Given the present limitations on low-cost printers’ ability to print complex objects and electronics, it is still early for electronic component manufacturers worry about IP implications of 3D printing. For now, the greatest IP threat may be to manufacturers of goods that are already similar to what existing low-cost 3D printers are capable of outputting. Barbie’s recent news-generating 3D-printer-assisted makeover should cause toy manufacturers to pause and think about 3D printing. But according to John Blyler at Chip Design, semiconductor manufacturers should possibly start paying attention too:
What happens, though, as 3D printing technology matures – as did the consumer PC market with ever-decreasing costs and increasing capabilities? There may well come a time when 3D printers are of such quality and proliferation that they impinge upon commercial manufacturers and abuse patent and IP rights. Could the major semiconductor fabs eventually surrender low-cost, low-production-volume product lines to an army of 3D printers (see RepRap)?
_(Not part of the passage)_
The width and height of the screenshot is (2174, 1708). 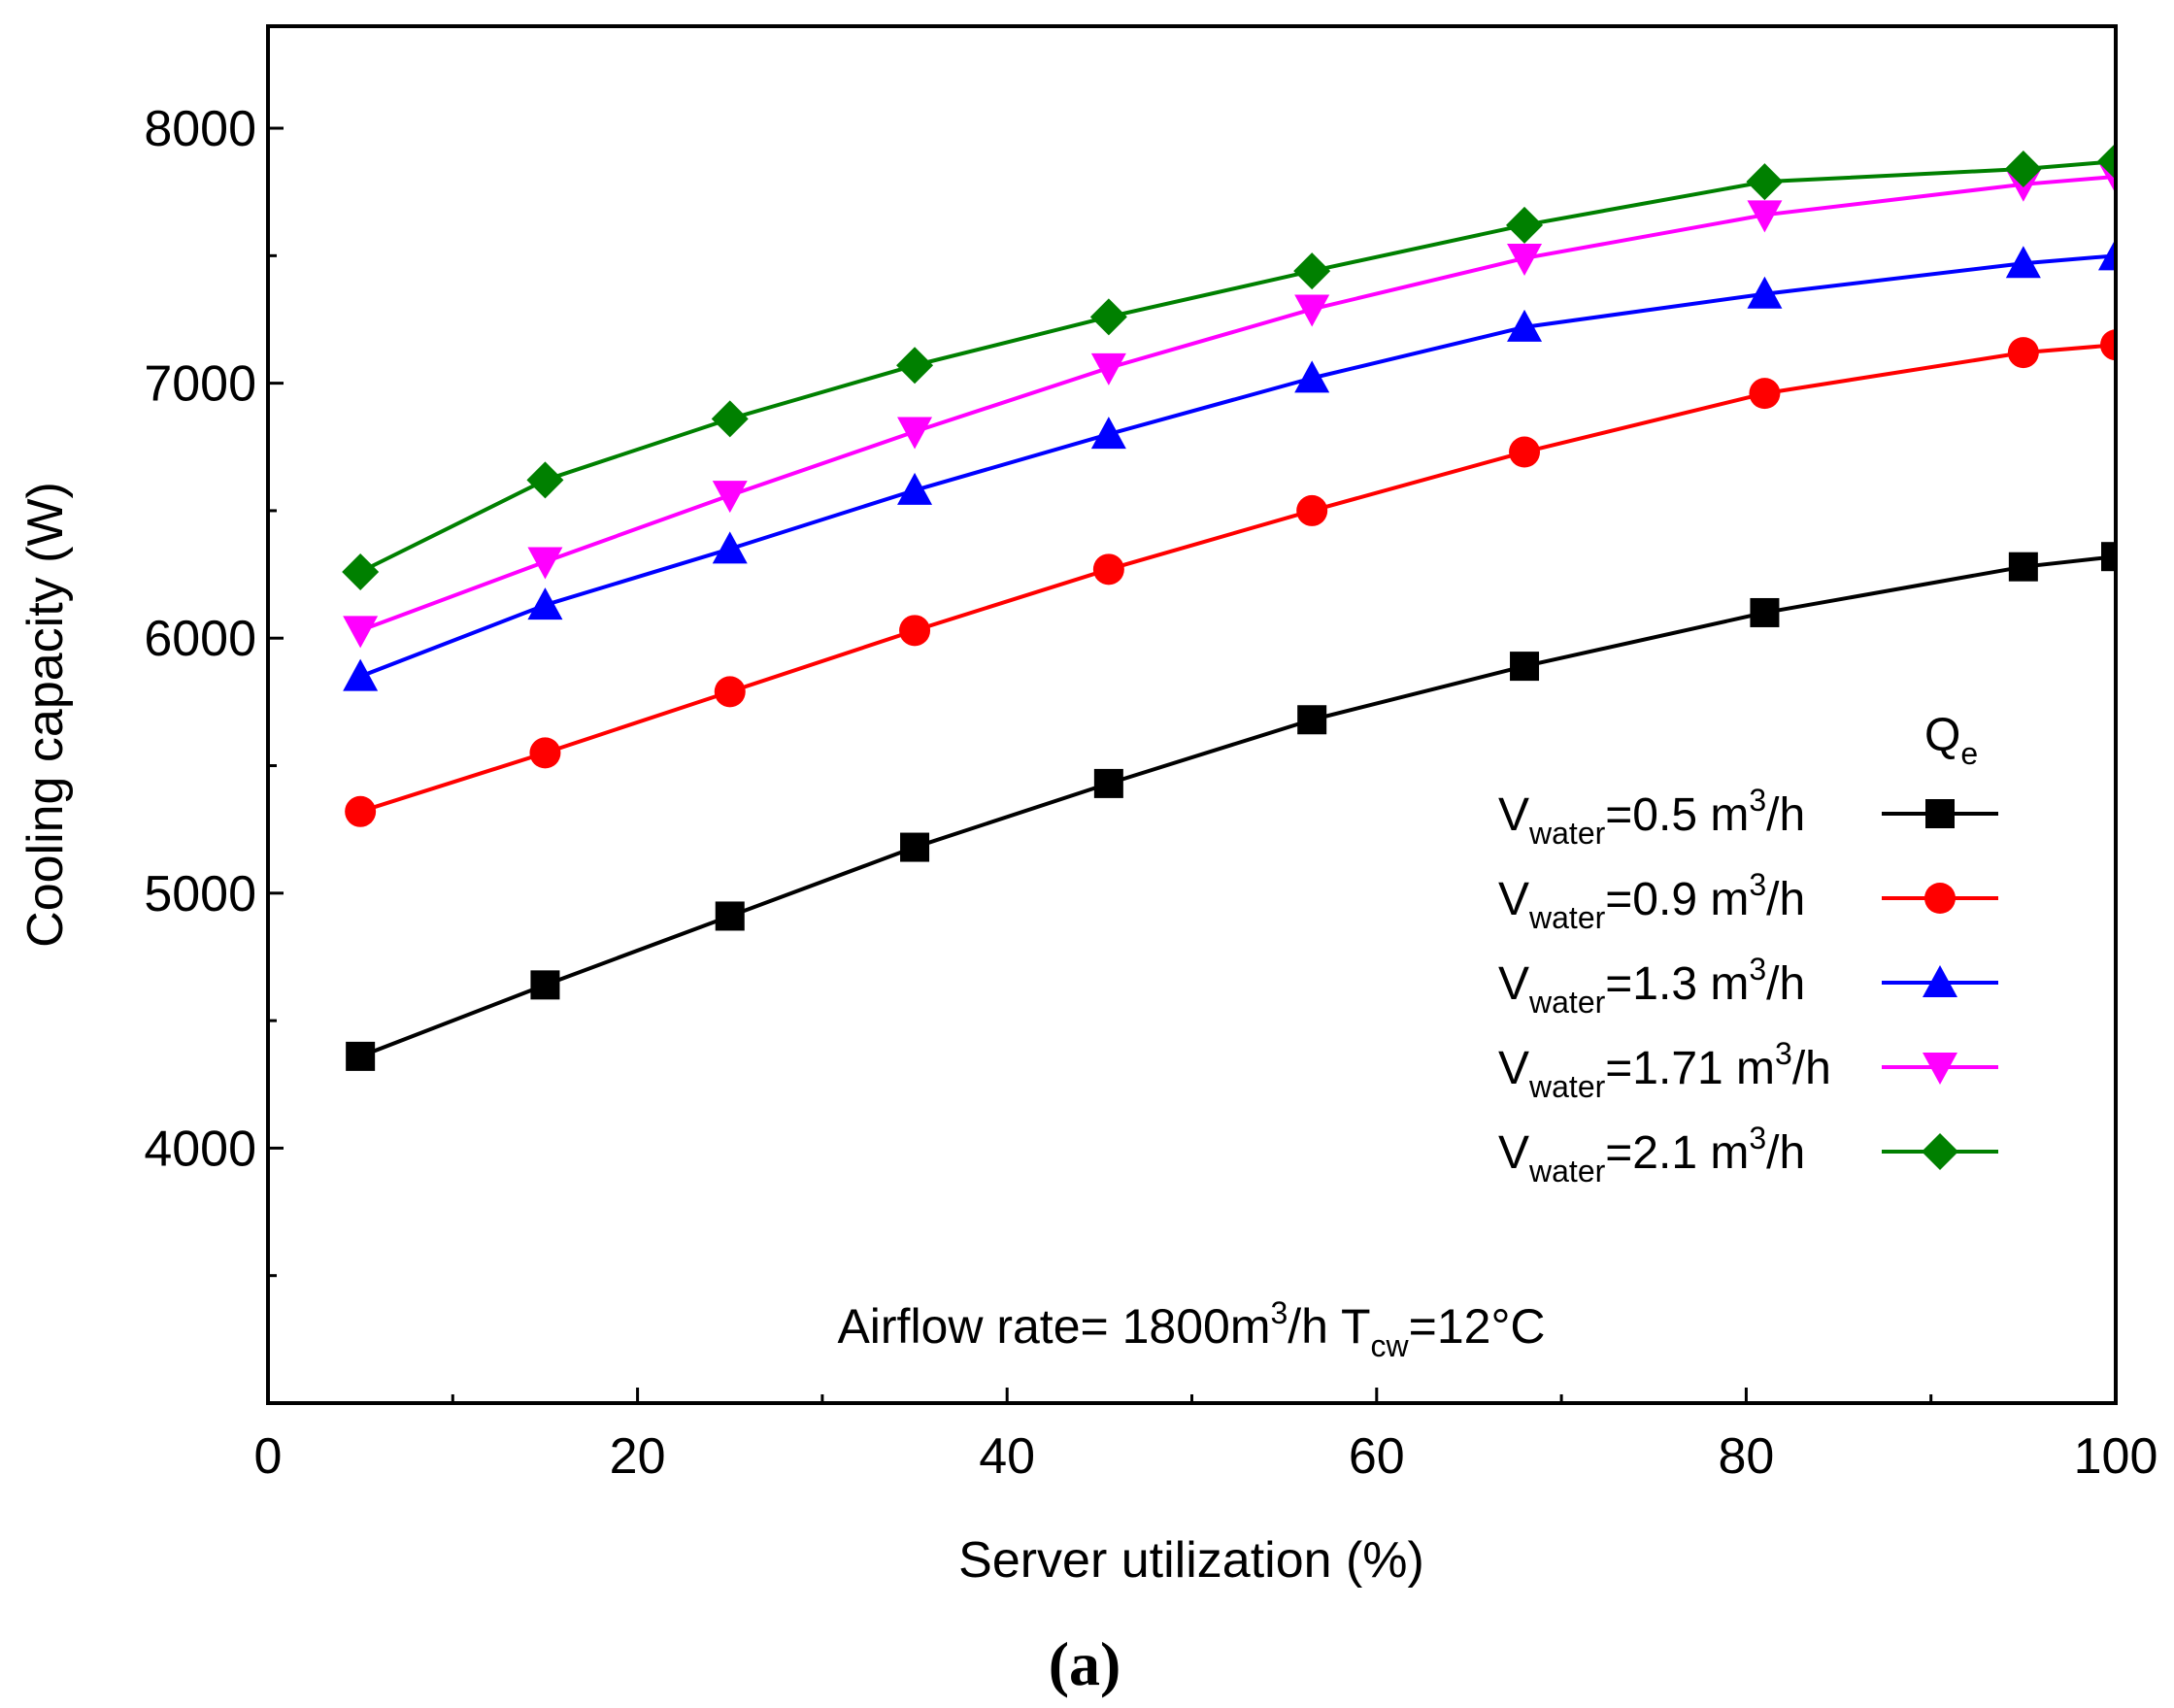 What do you see at coordinates (200, 1149) in the screenshot?
I see `y-tick-label: 4000` at bounding box center [200, 1149].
This idea might not be as crazy as it seems. In a manner similar to the photo-lithography used in today’s IC manufacturing, stereo-lithography – or optical fabrication – is a 3D printing technology based on ultra-violet-curable resins. Both photo- and stereo-lithography use standard patterning techniques to create a multilayered product.
Still, Blyler has his doubts that 3D printing will ever have a major impact on the business of semiconductor manufacturers. Personally, I’m less sure that’s true.